Federation of Jewish Communities of the CIS
- Founded: August 1, 1997; 28 years ago
- Tax ID no.: 13-3970940
- Legal status: 501(c)(3) nonprofit organization
- Location(s): Moscow, Russia; New York City, United States;
- Services: Provides programming and funding to member Jewish umbrella organizations in fifteen countries through the former Soviet Union and United States.
- Director: David Mondshine
- Director: Berel Lazar
- Director: Shlomo Peles
- Revenue: $33,871,857 (2013)
- Expenses: $20,778,659 (2013)
- Employees: 8 (2012)
- Website: fjc-fsu.org

= Federation of Jewish Communities of the CIS =

Jewish cultural organisation in the Commonwealth of Independent States

Federation of Jewish Communities of the CIS (FJC) is a Jewish organisation dedicated to restoring Jewish life, culture and religion in the Commonwealth of Independent States (CIS), the former Soviet Union.
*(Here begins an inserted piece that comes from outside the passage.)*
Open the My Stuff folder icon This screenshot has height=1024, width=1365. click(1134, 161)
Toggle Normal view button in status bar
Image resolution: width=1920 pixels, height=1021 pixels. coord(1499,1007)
The FJC was founded on August 1, 1997, with sponsorship of Ohr Avner Foundation.

Current heads of the organization are:

- Lev Leviev, President of FJC of the CIS
- Rabbi Berel Lazar, chief rabbi of Russia, head of Union of Rabbis of CIS

Its headquarters is in Moscow, Russia, and it has an office in New York City in the United States.

FJC have a total of 454 affiliated member communities throughout the former USSR.

In 2009 there were 171 member communities of FJC in Russia.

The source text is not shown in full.